- **ASSIGNED TASK**
Every line below from the one with "Morriston Camera Club (91, 13)" through the one with "فال تاروت عشق (98, 2006)" is to be repeated exactly, with no picture among them.

- **PROVIDED MATERIAL**
>>>>

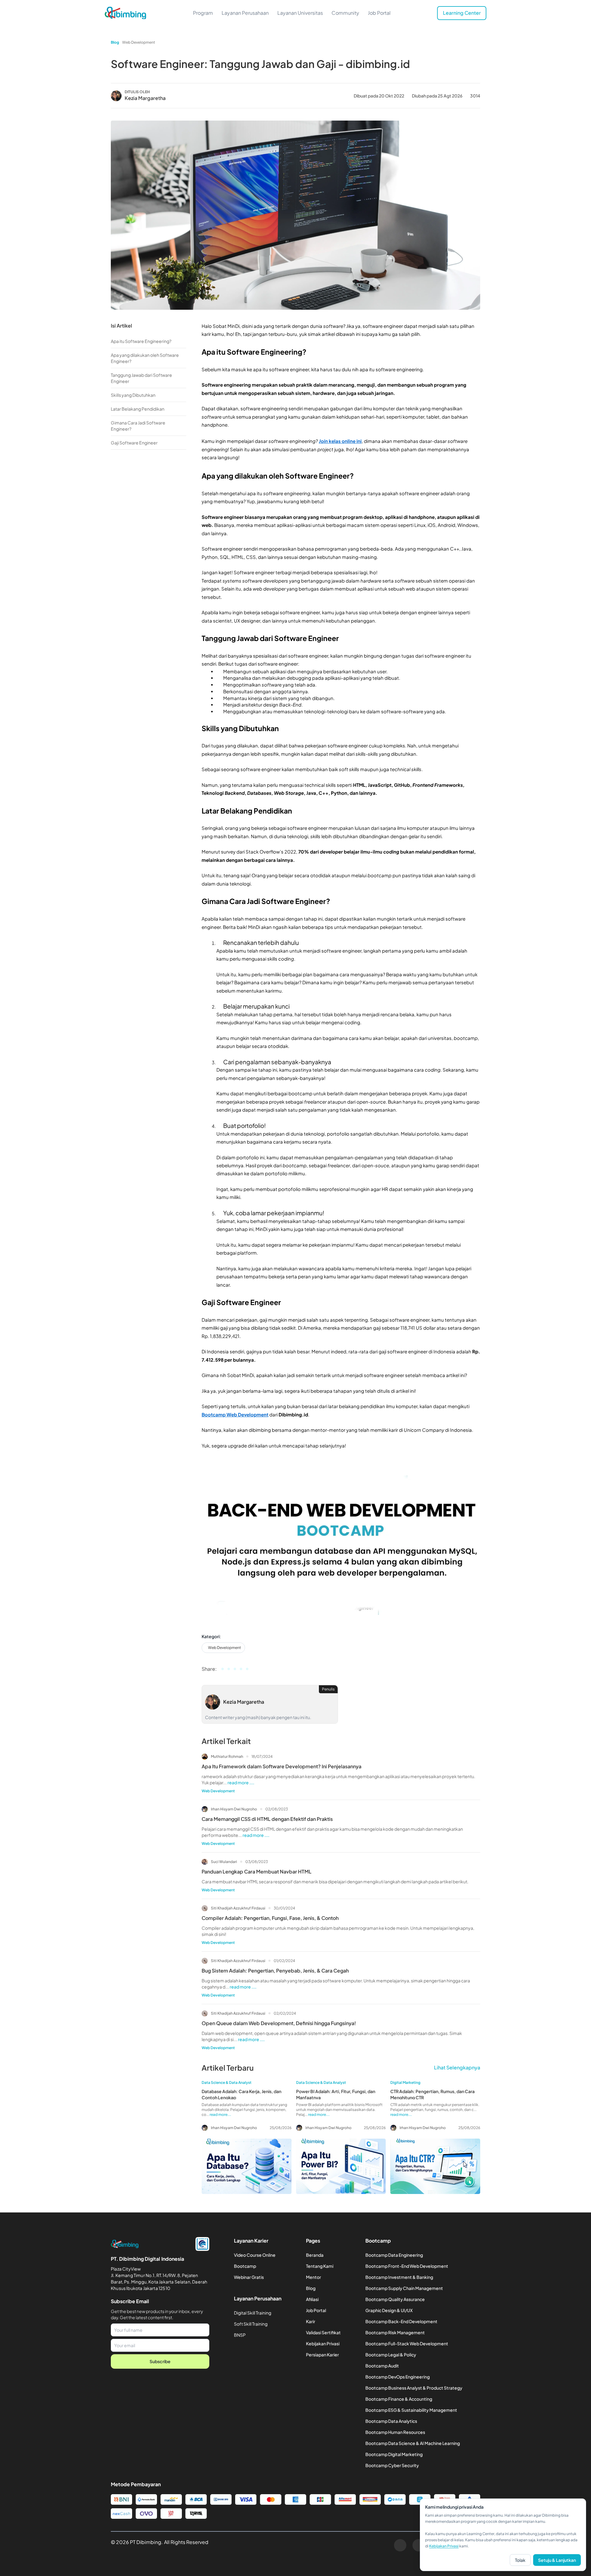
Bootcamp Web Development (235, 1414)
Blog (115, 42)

<<<<
>>>>

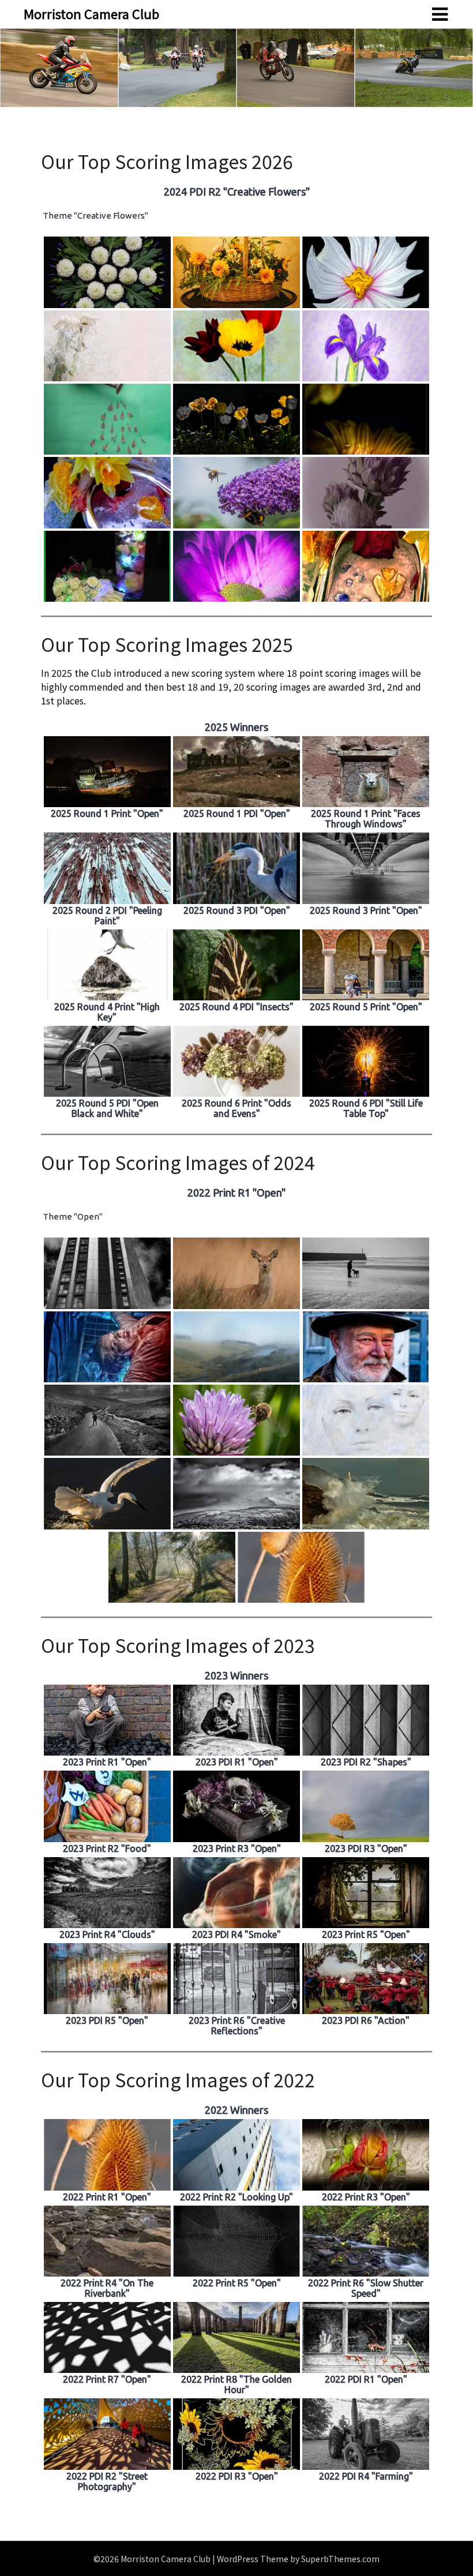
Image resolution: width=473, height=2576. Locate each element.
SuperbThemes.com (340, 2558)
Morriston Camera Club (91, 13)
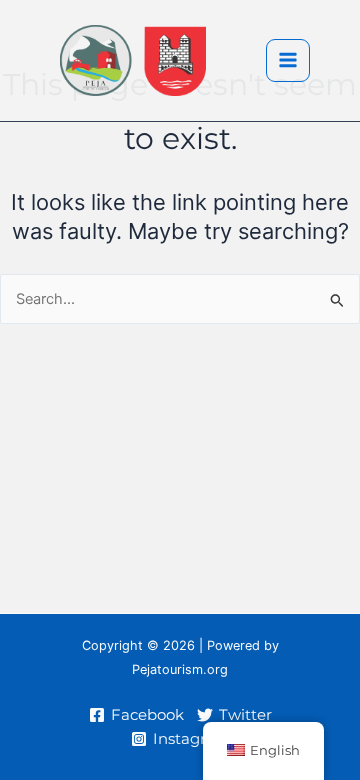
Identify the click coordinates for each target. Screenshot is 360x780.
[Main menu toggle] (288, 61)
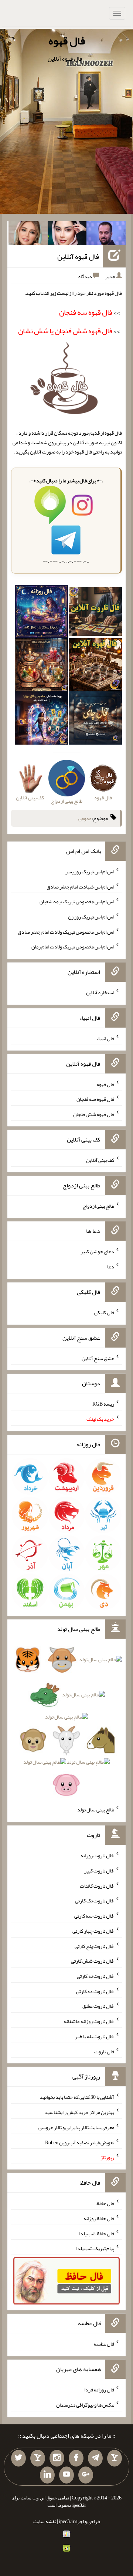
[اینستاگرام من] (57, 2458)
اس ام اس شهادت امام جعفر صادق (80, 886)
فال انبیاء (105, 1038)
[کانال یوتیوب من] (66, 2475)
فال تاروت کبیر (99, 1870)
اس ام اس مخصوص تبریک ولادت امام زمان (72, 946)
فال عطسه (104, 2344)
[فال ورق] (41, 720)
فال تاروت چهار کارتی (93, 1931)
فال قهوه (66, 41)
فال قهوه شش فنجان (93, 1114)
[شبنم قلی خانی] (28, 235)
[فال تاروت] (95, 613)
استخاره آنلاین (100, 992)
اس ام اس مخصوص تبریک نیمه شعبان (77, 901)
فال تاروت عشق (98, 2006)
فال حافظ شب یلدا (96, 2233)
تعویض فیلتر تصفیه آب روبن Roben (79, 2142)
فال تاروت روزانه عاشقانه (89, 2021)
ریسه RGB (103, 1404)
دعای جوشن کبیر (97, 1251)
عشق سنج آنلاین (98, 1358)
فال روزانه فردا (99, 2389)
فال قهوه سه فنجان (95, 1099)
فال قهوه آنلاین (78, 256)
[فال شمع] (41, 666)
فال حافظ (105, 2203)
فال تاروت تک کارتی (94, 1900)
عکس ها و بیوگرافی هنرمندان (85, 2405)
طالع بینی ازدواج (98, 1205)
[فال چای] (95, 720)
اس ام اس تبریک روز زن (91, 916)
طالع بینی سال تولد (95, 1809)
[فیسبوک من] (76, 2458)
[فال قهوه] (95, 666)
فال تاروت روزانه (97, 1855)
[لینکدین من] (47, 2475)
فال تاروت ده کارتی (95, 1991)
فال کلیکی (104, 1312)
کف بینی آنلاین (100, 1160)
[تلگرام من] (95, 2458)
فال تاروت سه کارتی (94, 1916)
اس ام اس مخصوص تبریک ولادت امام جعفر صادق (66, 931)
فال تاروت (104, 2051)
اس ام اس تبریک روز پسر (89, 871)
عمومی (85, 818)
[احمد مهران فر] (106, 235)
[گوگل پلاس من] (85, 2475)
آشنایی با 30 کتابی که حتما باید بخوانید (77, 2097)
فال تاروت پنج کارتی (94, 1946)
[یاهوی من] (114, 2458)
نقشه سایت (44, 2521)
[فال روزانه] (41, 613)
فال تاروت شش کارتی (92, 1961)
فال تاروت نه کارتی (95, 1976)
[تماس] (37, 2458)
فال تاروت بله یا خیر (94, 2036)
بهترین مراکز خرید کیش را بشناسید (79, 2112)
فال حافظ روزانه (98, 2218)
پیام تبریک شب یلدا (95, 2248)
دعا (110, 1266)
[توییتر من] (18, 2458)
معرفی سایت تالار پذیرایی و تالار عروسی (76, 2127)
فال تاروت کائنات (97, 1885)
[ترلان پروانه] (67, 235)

<<<<

- **SOLUTION TO THE PROBLEM**
Morriston Camera Club (91, 13)
Identify the click coordinates for each target. Screenshot is 360x780.
[Main menu toggle] (288, 61)
[اینستاگرام من] (57, 2458)
اس ام اس شهادت امام جعفر صادق (80, 886)
فال انبیاء (105, 1038)
[کانال یوتیوب من] (66, 2475)
فال تاروت کبیر (99, 1870)
اس ام اس مخصوص تبریک ولادت امام زمان (72, 946)
فال عطسه (104, 2344)
[فال ورق] (41, 720)
فال تاروت چهار کارتی (93, 1931)
فال قهوه (66, 41)
فال قهوه شش فنجان (93, 1114)
[شبنم قلی خانی] (28, 235)
[فال تاروت] (95, 613)
استخاره آنلاین (100, 992)
اس ام اس مخصوص تبریک نیمه شعبان (77, 901)
فال تاروت عشق (98, 2006)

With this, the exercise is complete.